My opinion is that you are a wise man....

And the 'Canes thing, reinforces that.....

: )
Posted By: D Money Re: New thread same story - 06/14/10 03:47 PM
Update time

My wife has been in the cycle of looking for someone else to be with while still having me there as her "friend". On May 18 I informed her that I could not be a part of her life while she was with someone else or looking for someone else. I would only be a part of her life if she wanted to be married to me. So I went dark.

Have had minimal contact with her since. Found out last Wednesday that she has a new boyfriend and introduced the kids to him. She served me with divorce papers on Friday.

I went to BIL's graduation open house on Saturday. Learned a great deal. S12 told her he's no longer going to her house and that he doesn't like the way she treats them. Had lengthy conversation with SIL and BIL. Everyone in her family sees that my wife is not the same person she used to be and is pissed at her for what she's doing. My wife has been with new boyfriend for 1 week. SIL says she was taken by surprise because my wife was talking about another guy she was "in love" with a week earlier. She is close to being evicted. There is much more but I don't have the time or space for it.

My wife's Grandpa was taken back to the hospital Saturday night. He was in and out of consciousness. My wife was going to leave the girls with her new boyfriend for the night. BIL called and left a not so nice voicemail saying there was no way she was leaving those girls with someone they didn't know. She called him back and says "Well if Grandpa dies, he dies. I'm already over it." and didn't go to the hospital. I found all this out yesterday. She asked me to take the girls yesterday so she could go to the hospital to be with Grandpa.

My wife goes farther off the deep end so I will be going for full custody of our kids. She is just not capable of being an effective and loving parent right now.
Posted By: Jack_Three_Beans Re: New thread same story - 06/14/10 04:43 PM
Wow, D.

Heavy stuff.

How are YOU doing? In your life?

Not asking about her. Asking about you.
Posted By: D Money Re: New thread same story - 06/14/10 05:35 PM
I'm struggling mightily financially but am working on that. I'm working through my emotions. It hit me hard when I got the papers. After talking things out with her family and knowing I'm not the only one seeing her behaviors made me feel a lot better. There were times I would feel like I was the one who was crazy.
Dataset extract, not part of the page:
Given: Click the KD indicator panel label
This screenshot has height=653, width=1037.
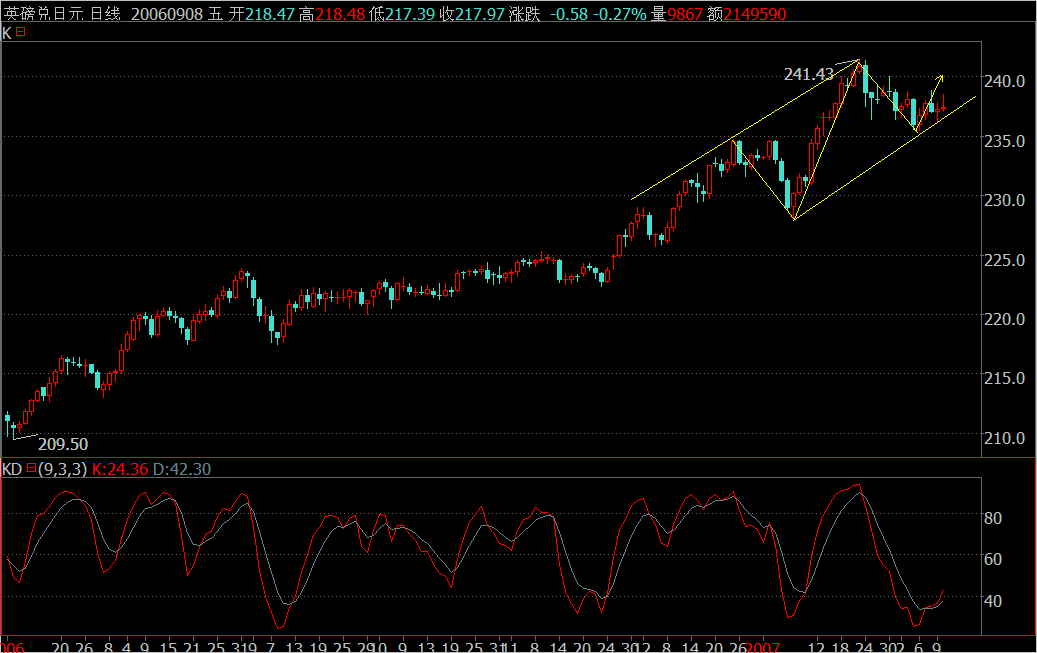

I know just because she gave me papers, this isn't done. Hope springs eternal. It is funny because she thinks everything's done just because I signed for the papers. I do think her giving me the papers was God's way of telling me I was interfering too much.

I'm still trying to figure out what I want to do with the rest of my life. What direction do I want to go?
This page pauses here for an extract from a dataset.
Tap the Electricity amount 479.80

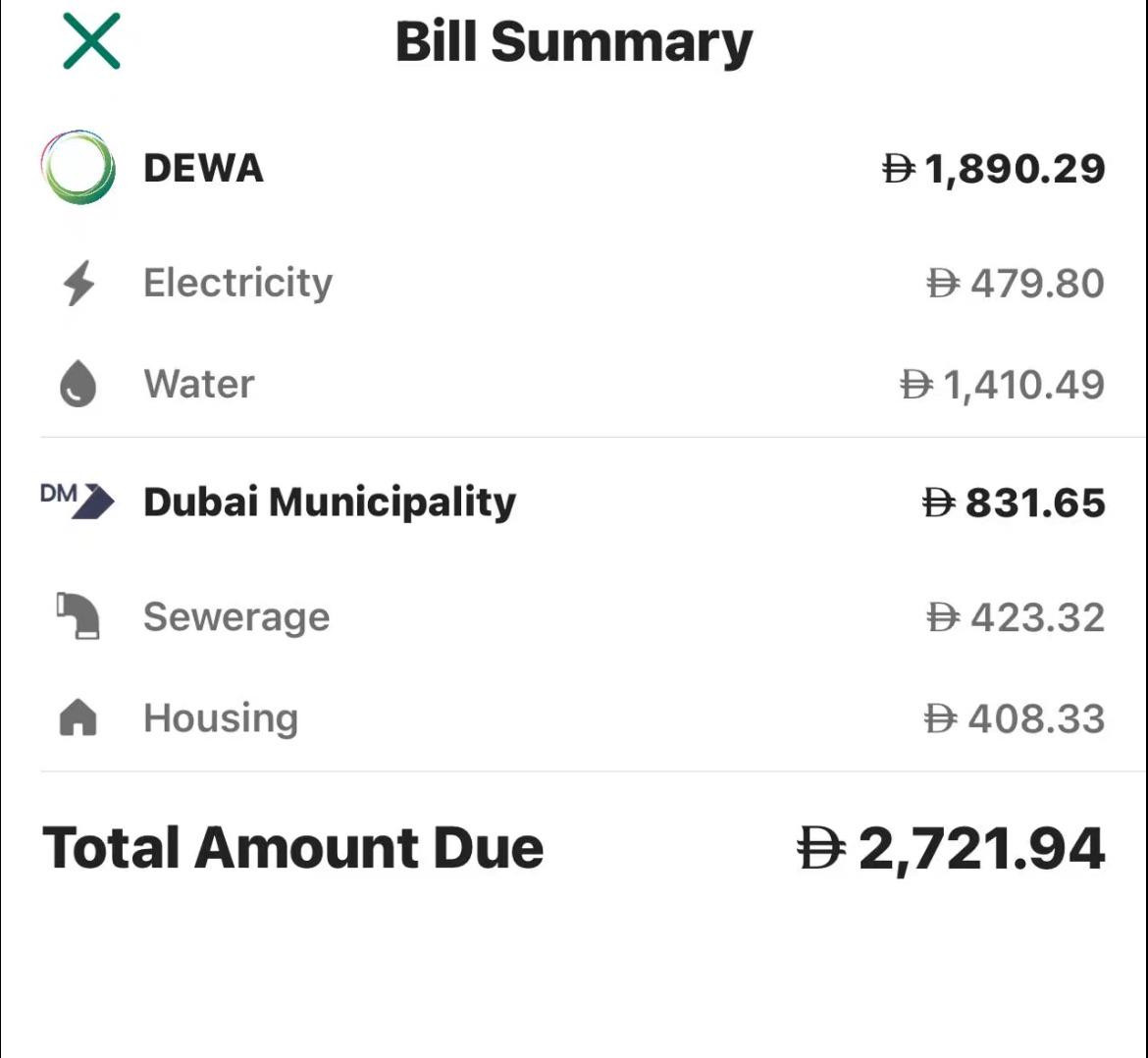1016,284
I have a special bond with all 3 of my kids. Both collectively and individually. That's better than anything.
Posted By: Jack_Three_Beans Re: New thread same story - 06/14/10 05:50 PM
I think God is usually a little more direct. wink
Posted By: drewnole Re: New thread same story - 07/17/10 04:48 PM
D,

Just wondering how your doing.

In my opinion, it seems that your wife is upset because you decided to lay down a boundary by withdrawing from her drama.I believe that the divorce papers were her way of telling you 'fine u don't want to talk to me, now you REALLY WILL REGRET IT!!!'

Sounds childish but it doesn't surprise me. This sounds EXACTLY like a conversation I had with my ex.They want you far away but not TOO far away.
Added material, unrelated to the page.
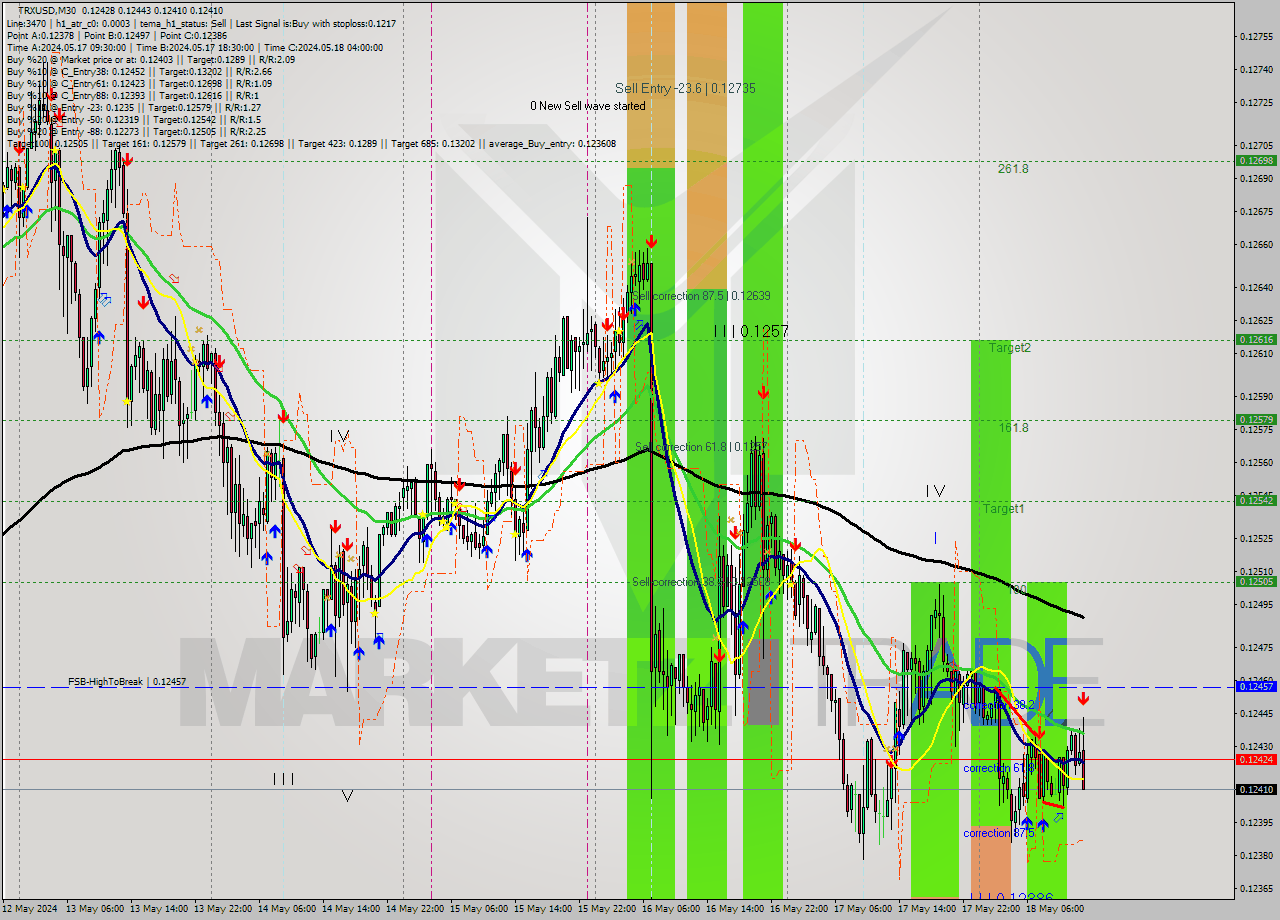
Task: Click the Sell Entry -23.6 annotation
Action: pyautogui.click(x=685, y=88)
So, you excited for the upcoming college football season yet? Your Canes got a big test early in the season against the Buckeyes. Should be a good one.

Me on the other hand, I've been waiting for this season for a LONG time. Should be fun.

Take care.
Posted By: Cadet Re: New thread same story - 07/17/10 11:08 PM
I don't think D is on anymore, he seems to be taking a break from the boards. His alt status is now single.